Capítulo 17
Abadía de mujeres de Clairets y Etilleux,
Perche, enero de 1307
Charles d’Ecluzole estaba en lo cierto. Valezan y sus asesinos habían vuelto a su guarida provisional de Etilleux.
A Plaisance, que exigía explicaciones, furiosa por haber quedado prisionera en su despacho y, sobre todo, atemorizada por el rapto de Alexia, Mortagne respondió:
—Ninguna excusa podría atenuar la manera en que me he comportado con vos.
—¡Me traen sin cuidado vuestras excusas, Mortagne! —silbó la abadesa, fuera de sí—. Es más, se trata del menor de mis problemas. ¿Qué vais a hacer? ¿La encontraréis? ¿Sana y salva? ¡Oh, cuánto le odio, le execro y estoy segura de que Dios me lo perdona! Es un monstruo, un demonio del que urge deshacerse. Sobre este punto, teníais razón.
—Entonces, rezad por nosotros.
—¿Y qué os creéis que hago en este mismo instante?
La hosquedad la abandonó. Suplicó con una voz muy débil, una voz de niña:
—¿Y vos?, ¿volveréis a salvo? Desconocéis su número en Etilleux.
—Es cierto, pero ellos subestiman mi furor. Hasta muy pronto, mi señora.

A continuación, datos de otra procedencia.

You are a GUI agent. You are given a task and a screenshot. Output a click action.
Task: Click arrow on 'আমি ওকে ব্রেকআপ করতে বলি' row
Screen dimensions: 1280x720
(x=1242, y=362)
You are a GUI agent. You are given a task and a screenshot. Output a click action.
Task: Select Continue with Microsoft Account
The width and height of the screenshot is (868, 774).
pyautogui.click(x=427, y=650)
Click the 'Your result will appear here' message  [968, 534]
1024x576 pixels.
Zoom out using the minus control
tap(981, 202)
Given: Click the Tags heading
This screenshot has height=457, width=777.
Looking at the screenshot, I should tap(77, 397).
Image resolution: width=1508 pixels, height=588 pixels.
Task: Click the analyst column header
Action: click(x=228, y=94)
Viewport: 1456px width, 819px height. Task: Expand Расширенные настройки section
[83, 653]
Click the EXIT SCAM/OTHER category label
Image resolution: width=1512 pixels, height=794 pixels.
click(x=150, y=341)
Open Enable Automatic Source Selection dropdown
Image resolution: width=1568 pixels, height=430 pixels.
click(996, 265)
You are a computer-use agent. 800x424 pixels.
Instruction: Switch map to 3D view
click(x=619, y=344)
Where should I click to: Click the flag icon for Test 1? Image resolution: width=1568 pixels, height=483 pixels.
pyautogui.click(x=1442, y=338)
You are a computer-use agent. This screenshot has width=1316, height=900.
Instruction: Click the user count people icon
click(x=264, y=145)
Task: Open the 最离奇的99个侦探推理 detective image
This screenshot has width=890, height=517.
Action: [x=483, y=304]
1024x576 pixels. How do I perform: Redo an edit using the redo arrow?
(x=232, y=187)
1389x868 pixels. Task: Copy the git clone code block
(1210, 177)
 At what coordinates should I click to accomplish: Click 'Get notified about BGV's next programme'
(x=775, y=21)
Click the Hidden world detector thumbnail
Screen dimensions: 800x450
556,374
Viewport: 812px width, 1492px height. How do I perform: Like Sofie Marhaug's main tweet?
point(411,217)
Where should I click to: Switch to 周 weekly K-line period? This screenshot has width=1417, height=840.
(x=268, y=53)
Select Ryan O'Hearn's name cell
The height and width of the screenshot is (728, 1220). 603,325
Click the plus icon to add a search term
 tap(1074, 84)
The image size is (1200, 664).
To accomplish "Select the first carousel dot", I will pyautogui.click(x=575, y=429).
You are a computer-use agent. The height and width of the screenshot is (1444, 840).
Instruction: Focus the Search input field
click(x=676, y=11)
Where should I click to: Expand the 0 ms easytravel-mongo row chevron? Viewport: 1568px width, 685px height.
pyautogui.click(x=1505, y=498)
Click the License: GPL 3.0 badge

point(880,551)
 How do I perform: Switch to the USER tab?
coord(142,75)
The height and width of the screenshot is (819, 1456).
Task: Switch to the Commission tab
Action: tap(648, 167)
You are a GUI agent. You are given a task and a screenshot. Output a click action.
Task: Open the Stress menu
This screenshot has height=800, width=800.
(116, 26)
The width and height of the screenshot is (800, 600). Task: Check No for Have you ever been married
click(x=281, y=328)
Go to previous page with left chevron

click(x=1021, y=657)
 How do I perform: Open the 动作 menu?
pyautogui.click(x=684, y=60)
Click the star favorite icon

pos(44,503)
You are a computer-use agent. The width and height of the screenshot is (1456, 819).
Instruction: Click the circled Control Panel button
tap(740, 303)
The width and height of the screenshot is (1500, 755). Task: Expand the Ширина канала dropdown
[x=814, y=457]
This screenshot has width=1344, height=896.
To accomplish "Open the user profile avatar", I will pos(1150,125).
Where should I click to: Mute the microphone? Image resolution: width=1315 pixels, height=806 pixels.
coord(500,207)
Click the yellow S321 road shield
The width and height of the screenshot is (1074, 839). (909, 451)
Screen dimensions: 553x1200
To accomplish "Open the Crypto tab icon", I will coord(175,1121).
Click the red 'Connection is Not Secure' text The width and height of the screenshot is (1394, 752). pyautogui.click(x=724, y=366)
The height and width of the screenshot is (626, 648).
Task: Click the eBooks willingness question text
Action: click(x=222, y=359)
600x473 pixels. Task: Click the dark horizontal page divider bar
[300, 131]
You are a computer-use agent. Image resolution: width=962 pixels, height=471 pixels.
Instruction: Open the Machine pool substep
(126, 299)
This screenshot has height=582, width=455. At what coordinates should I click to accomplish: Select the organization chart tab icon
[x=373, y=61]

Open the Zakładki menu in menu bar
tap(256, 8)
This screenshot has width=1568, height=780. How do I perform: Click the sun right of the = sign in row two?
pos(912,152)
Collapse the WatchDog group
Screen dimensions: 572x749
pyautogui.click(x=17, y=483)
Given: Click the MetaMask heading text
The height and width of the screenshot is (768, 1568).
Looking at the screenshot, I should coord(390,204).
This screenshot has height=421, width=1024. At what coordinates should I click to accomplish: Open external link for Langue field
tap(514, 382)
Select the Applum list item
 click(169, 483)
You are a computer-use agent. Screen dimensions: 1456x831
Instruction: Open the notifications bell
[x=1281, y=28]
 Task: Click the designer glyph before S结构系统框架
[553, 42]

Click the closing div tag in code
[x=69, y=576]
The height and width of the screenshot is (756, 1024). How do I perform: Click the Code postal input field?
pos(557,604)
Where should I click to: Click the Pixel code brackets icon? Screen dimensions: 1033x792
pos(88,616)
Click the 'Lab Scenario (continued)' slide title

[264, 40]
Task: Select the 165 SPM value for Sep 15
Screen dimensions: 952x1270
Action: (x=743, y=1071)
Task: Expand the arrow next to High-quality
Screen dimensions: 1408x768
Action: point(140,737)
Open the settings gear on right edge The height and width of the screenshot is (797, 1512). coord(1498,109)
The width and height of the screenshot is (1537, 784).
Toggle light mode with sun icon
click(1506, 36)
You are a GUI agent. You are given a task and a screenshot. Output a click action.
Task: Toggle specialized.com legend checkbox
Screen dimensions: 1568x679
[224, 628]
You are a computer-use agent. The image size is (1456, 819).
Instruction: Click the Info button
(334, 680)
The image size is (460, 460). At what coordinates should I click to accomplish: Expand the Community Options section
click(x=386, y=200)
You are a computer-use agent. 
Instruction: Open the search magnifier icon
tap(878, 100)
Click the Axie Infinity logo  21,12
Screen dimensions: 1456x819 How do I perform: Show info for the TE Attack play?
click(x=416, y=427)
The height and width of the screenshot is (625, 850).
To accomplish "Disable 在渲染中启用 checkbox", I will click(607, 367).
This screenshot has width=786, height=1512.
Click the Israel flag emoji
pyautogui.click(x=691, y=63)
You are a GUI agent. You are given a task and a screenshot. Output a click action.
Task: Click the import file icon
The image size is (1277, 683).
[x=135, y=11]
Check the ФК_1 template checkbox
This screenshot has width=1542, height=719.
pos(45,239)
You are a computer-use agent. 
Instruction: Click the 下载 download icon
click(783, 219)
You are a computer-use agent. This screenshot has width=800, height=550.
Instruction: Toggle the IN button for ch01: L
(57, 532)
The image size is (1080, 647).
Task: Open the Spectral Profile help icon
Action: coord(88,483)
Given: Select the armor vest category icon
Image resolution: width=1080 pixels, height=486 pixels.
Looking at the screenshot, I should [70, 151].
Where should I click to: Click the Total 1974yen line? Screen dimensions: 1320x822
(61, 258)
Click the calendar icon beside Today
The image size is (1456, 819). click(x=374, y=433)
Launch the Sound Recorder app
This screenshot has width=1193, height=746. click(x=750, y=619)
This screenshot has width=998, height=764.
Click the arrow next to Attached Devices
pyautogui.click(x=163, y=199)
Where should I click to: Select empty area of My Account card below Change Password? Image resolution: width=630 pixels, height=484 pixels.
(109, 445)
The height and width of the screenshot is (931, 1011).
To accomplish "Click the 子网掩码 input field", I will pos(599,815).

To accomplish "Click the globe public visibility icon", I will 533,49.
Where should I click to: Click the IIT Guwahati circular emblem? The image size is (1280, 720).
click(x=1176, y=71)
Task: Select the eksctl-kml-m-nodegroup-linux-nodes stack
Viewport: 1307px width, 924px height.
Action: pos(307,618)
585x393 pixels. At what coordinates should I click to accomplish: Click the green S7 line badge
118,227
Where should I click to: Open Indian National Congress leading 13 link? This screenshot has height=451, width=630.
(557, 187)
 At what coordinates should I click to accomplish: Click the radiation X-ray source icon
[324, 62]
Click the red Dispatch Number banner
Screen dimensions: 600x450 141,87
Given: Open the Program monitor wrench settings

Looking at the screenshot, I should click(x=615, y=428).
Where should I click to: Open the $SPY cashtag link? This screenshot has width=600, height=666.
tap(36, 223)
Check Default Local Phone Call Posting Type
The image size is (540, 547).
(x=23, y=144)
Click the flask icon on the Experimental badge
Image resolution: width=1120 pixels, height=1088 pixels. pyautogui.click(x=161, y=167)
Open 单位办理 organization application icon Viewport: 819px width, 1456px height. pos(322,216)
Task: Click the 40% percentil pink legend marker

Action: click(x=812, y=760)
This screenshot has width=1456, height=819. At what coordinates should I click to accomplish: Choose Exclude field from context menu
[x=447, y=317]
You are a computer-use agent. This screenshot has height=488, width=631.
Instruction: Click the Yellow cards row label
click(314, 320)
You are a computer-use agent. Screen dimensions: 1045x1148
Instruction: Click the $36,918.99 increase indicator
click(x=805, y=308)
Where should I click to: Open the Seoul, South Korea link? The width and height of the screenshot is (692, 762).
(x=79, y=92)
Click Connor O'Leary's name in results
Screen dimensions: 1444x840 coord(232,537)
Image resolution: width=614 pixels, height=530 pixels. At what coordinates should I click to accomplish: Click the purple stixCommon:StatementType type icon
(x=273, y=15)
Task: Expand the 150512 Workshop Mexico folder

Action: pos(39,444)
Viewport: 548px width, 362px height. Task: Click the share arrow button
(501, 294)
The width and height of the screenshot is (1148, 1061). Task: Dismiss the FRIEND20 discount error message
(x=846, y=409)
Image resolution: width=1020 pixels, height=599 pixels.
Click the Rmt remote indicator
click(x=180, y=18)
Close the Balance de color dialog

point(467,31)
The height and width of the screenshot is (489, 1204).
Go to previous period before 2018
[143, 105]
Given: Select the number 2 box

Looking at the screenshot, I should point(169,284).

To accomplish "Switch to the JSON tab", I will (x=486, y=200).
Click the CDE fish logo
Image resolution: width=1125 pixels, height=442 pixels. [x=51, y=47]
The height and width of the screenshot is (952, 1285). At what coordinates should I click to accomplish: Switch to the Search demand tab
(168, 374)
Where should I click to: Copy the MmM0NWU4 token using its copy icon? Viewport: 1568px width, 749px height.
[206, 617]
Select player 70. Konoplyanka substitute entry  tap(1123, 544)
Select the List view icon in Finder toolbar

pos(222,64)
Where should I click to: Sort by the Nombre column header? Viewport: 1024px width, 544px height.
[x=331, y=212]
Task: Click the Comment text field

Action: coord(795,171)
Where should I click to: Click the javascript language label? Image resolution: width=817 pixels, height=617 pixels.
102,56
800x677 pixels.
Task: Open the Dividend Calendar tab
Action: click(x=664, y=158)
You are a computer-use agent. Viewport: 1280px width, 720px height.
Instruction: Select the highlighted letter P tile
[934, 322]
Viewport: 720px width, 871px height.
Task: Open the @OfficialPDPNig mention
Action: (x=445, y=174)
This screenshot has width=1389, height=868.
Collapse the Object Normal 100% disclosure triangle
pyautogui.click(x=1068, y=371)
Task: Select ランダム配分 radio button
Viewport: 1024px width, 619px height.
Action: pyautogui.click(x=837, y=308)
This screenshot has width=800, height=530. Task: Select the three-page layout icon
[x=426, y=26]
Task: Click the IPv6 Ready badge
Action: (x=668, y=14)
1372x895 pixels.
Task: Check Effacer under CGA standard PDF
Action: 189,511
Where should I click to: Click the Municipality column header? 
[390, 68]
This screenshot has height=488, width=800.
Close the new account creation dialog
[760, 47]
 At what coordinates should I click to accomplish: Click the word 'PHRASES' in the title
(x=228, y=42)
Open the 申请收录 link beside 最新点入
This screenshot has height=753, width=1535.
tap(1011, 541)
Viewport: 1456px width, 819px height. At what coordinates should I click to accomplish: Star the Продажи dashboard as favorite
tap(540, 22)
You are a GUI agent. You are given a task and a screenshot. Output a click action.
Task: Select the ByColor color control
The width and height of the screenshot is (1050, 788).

Mortagne, su baile, dos hombres de armas y un caballo suplementario partieron al caer la noche.
Plaisance de Champlois le daba vueltas a la cabeza desde la partida del conde, negándose a imaginar lo peor, pero lo peor se negaba a abandonar su pensamiento.
Un desierto. En unas semanas su vida se había convertido en un desierto. Hasta los hermosos recuerdos de su infancia junto a la madre Catherine de Normilly la habían abandonado. Esta abadía, que había sido una suerte de antesala del paraíso para ella, le parecía ahora hostil. Plaisance se levantó de su mesa de trabajo.
Una presencia amiga. Un rostro de amable complicidad. Lo necesitaba imperiosamente esa noche. Hermione. Al fin y al cabo, podía ofrecer el pretexto de su reciente herida para justificar su necesidad de compañía.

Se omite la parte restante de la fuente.